Rachel Hope – DfE Digital and Transformation
Most of government is mostly service design most of the time. That’s a pithy and powerful assertion, and has been deservedly influential since Matt Edgar coined it a few years ago. But influential is not the same as right – and indeed the title of Matt’s original blog post ended more tentatively with ‘…Discuss.’
This post, which is in effect a case study of acting as if the assertion were true, throws useful light on what it could mean. In doing so it makes it easier to see that there is a risk of eliding two questions and that it is worth answering them separately. The easy first question is whether policy and delivery should understand and respect each other and expect to work in close partnership – to which the answer must be yes. The harder second question is whether the venn diagram does – or should – eventually consume itself to become a single all encompassing circle. Verbally and visually, the argument of this post it that it does, and that argument is powerfully made in respect of the service it describes. But that still leaves open the question of whether the model works as well when the service is less specific or delivered less directly.
‘Start with user needs’ has been the mantra of digital government since the early heady days of GDS. It’s a thought which is simple, powerful and – this post argues – wrong. Or, more accurately, unhelpful: it’s a concept which both lacks precision in its own right and risks being too tightly coupled to the construction of solutions.

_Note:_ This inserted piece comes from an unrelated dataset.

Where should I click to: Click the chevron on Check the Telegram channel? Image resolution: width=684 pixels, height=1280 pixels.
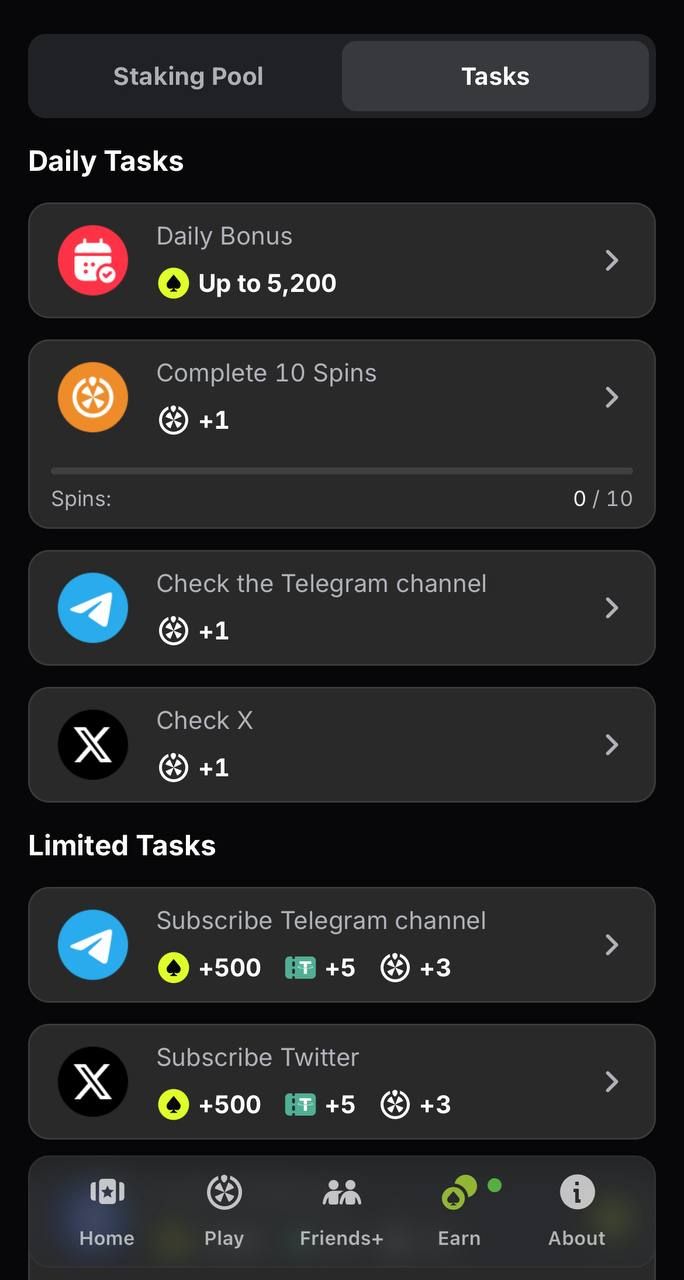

This is not some random hit job, but a deeply reflective post which brings out clearly where user research most adds value, by being still clearer about where it doesn’t. In doing so it draws out a point which is relevant and important to a much wider audience. It positions user research as a means of reducing risk – and that is important not just as a way of helping senior decision makers see the value in it, but because basing decisions on unexamined and untested assumptions leads to bad consequences (and has been doing since long before government was digital).
Dan Hill – But what was the question?
This is quite a demanding essay. It demands some time to read, at about 6,000 words, and it demands more time to reflect, not least because it is subtly challenging. How do we design our interaction with our urban environment in a world of new technologies? How do we balance optimisation for individuals against optimisation of wider systems? How, more broadly, do we ensure that social objectives drive the adoption and deployment of technology rather than being driven by them? Or to step back from the detail (and in some ways from the specific subject), there’s a pretty strong consensus on what user centred design means for individuals; much less so on what it might mean for groups of people whose lives and activities intersect and affect one another.
There are clear examples of what new approaches to design might look like and of how they have been applied. But there isn’t much here about the social and political approaches which create the space for those design approaches to flourish. It’s unfair to criticise this essay for not doing something which it makes no claim to do, but the concept of ‘strategic design’ it introduces perhaps has a further level still.